Copy all records verbatim.

Saved entries:
*** Block opens ***
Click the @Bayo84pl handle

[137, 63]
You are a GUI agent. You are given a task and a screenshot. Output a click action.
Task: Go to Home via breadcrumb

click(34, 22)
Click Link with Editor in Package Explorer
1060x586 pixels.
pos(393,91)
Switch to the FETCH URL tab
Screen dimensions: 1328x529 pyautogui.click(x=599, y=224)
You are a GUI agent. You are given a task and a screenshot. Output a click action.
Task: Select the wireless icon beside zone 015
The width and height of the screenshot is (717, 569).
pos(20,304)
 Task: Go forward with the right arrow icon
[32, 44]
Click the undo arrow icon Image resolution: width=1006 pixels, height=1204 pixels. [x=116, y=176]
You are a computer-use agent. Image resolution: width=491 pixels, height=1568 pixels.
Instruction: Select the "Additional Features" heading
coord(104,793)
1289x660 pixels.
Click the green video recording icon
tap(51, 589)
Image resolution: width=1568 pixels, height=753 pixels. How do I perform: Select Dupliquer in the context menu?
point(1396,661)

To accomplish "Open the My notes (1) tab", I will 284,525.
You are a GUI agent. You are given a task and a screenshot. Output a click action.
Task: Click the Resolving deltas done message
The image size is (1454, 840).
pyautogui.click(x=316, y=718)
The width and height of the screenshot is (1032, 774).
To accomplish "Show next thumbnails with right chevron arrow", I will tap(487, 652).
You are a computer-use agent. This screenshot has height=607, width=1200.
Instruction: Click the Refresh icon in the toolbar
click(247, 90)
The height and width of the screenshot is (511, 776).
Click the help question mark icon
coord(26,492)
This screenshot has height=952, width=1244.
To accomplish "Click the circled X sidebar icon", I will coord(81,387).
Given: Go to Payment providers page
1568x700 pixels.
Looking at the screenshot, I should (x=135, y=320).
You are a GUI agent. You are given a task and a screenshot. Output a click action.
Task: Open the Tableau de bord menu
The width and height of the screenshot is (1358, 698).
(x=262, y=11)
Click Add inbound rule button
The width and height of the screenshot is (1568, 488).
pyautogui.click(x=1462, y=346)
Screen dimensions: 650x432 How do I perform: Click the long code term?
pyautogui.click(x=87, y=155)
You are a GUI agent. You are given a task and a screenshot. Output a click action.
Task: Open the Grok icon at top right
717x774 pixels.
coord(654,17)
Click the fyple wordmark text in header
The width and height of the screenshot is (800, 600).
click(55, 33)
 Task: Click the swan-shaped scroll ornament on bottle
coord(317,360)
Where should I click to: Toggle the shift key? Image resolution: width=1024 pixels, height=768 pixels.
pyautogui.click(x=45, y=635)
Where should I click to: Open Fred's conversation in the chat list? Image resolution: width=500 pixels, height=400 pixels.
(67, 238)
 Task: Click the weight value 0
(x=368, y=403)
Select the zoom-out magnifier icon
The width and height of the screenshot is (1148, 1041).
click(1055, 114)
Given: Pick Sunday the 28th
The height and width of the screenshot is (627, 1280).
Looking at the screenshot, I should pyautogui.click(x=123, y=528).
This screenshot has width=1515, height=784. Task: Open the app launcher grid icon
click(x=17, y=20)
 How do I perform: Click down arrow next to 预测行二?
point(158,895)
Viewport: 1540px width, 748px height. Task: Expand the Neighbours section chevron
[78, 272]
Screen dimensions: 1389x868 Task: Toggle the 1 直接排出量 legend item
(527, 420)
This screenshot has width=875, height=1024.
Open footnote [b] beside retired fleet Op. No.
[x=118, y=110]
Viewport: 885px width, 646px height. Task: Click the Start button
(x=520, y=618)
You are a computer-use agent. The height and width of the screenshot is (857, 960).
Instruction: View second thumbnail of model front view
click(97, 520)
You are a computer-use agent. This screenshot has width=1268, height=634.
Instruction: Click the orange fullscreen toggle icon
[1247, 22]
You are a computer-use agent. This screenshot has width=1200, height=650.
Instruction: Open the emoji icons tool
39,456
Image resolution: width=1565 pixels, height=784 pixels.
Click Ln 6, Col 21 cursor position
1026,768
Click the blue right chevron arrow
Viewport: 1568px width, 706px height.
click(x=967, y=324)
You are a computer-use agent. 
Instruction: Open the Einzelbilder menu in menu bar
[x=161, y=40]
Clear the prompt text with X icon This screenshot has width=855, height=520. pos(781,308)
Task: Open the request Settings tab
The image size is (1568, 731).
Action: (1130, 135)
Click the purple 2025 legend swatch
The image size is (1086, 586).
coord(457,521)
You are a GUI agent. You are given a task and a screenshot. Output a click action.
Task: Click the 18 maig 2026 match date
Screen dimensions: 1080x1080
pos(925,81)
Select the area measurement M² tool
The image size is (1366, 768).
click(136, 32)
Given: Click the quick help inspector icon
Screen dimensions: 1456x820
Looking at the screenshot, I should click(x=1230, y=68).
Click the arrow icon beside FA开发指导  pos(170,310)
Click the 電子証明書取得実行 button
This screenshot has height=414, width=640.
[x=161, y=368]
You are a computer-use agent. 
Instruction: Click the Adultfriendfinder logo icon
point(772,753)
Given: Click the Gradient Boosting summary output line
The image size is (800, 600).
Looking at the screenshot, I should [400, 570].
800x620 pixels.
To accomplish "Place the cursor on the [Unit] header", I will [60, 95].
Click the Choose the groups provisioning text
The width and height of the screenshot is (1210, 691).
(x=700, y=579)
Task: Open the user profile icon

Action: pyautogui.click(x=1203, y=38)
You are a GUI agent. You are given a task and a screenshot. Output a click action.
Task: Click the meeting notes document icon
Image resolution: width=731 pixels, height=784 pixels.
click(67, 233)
*** Block closes ***
RESPONSE FOR THIS EXERCISE:
Click the @Bayo84pl handle

[137, 63]
You are a GUI agent. You are given a task and a screenshot. Output a click action.
Task: Go to Home via breadcrumb

click(34, 22)
Click Link with Editor in Package Explorer
1060x586 pixels.
pos(393,91)
Switch to the FETCH URL tab
Screen dimensions: 1328x529 pyautogui.click(x=599, y=224)
You are a GUI agent. You are given a task and a screenshot. Output a click action.
Task: Select the wireless icon beside zone 015
The width and height of the screenshot is (717, 569).
pos(20,304)
 Task: Go forward with the right arrow icon
[32, 44]
Click the undo arrow icon Image resolution: width=1006 pixels, height=1204 pixels. [x=116, y=176]
You are a computer-use agent. Image resolution: width=491 pixels, height=1568 pixels.
Instruction: Select the "Additional Features" heading
coord(104,793)
1289x660 pixels.
Click the green video recording icon
tap(51, 589)
Image resolution: width=1568 pixels, height=753 pixels. How do I perform: Select Dupliquer in the context menu?
point(1396,661)

To accomplish "Open the My notes (1) tab", I will 284,525.
You are a GUI agent. You are given a task and a screenshot. Output a click action.
Task: Click the Resolving deltas done message
The image size is (1454, 840).
pyautogui.click(x=316, y=718)
The width and height of the screenshot is (1032, 774).
To accomplish "Show next thumbnails with right chevron arrow", I will tap(487, 652).
You are a computer-use agent. This screenshot has height=607, width=1200.
Instruction: Click the Refresh icon in the toolbar
click(247, 90)
The height and width of the screenshot is (511, 776).
Click the help question mark icon
coord(26,492)
This screenshot has height=952, width=1244.
To accomplish "Click the circled X sidebar icon", I will coord(81,387).
Given: Go to Payment providers page
1568x700 pixels.
Looking at the screenshot, I should (x=135, y=320).
You are a GUI agent. You are given a task and a screenshot. Output a click action.
Task: Open the Tableau de bord menu
The width and height of the screenshot is (1358, 698).
(x=262, y=11)
Click Add inbound rule button
The width and height of the screenshot is (1568, 488).
pyautogui.click(x=1462, y=346)
Screen dimensions: 650x432 How do I perform: Click the long code term?
pyautogui.click(x=87, y=155)
You are a GUI agent. You are given a task and a screenshot. Output a click action.
Task: Open the Grok icon at top right
717x774 pixels.
coord(654,17)
Click the fyple wordmark text in header
The width and height of the screenshot is (800, 600).
click(55, 33)
 Task: Click the swan-shaped scroll ornament on bottle
coord(317,360)
Where should I click to: Toggle the shift key? Image resolution: width=1024 pixels, height=768 pixels.
pyautogui.click(x=45, y=635)
Where should I click to: Open Fred's conversation in the chat list? Image resolution: width=500 pixels, height=400 pixels.
(67, 238)
 Task: Click the weight value 0
(x=368, y=403)
Select the zoom-out magnifier icon
The width and height of the screenshot is (1148, 1041).
click(1055, 114)
Given: Pick Sunday the 28th
The height and width of the screenshot is (627, 1280).
Looking at the screenshot, I should pyautogui.click(x=123, y=528).
This screenshot has width=1515, height=784. Task: Open the app launcher grid icon
click(x=17, y=20)
 How do I perform: Click down arrow next to 预测行二?
point(158,895)
Viewport: 1540px width, 748px height. Task: Expand the Neighbours section chevron
[78, 272]
Screen dimensions: 1389x868 Task: Toggle the 1 直接排出量 legend item
(527, 420)
This screenshot has width=875, height=1024.
Open footnote [b] beside retired fleet Op. No.
[x=118, y=110]
Viewport: 885px width, 646px height. Task: Click the Start button
(x=520, y=618)
You are a computer-use agent. The height and width of the screenshot is (857, 960).
Instruction: View second thumbnail of model front view
click(97, 520)
You are a computer-use agent. This screenshot has width=1268, height=634.
Instruction: Click the orange fullscreen toggle icon
[1247, 22]
You are a computer-use agent. This screenshot has width=1200, height=650.
Instruction: Open the emoji icons tool
39,456
Image resolution: width=1565 pixels, height=784 pixels.
Click Ln 6, Col 21 cursor position
1026,768
Click the blue right chevron arrow
Viewport: 1568px width, 706px height.
click(x=967, y=324)
You are a computer-use agent. 
Instruction: Open the Einzelbilder menu in menu bar
[x=161, y=40]
Clear the prompt text with X icon This screenshot has width=855, height=520. pos(781,308)
Task: Open the request Settings tab
The image size is (1568, 731).
Action: (1130, 135)
Click the purple 2025 legend swatch
The image size is (1086, 586).
coord(457,521)
You are a GUI agent. You are given a task and a screenshot. Output a click action.
Task: Click the 18 maig 2026 match date
Screen dimensions: 1080x1080
pos(925,81)
Select the area measurement M² tool
The image size is (1366, 768).
click(136, 32)
Given: Click the quick help inspector icon
Screen dimensions: 1456x820
Looking at the screenshot, I should click(x=1230, y=68).
Click the arrow icon beside FA开发指导  pos(170,310)
Click the 電子証明書取得実行 button
This screenshot has height=414, width=640.
[x=161, y=368]
You are a computer-use agent. 
Instruction: Click the Adultfriendfinder logo icon
point(772,753)
Given: Click the Gradient Boosting summary output line
The image size is (800, 600).
Looking at the screenshot, I should [400, 570].
800x620 pixels.
To accomplish "Place the cursor on the [Unit] header", I will [60, 95].
Click the Choose the groups provisioning text
The width and height of the screenshot is (1210, 691).
(x=700, y=579)
Task: Open the user profile icon

Action: pyautogui.click(x=1203, y=38)
You are a GUI agent. You are given a task and a screenshot. Output a click action.
Task: Click the meeting notes document icon
Image resolution: width=731 pixels, height=784 pixels.
click(67, 233)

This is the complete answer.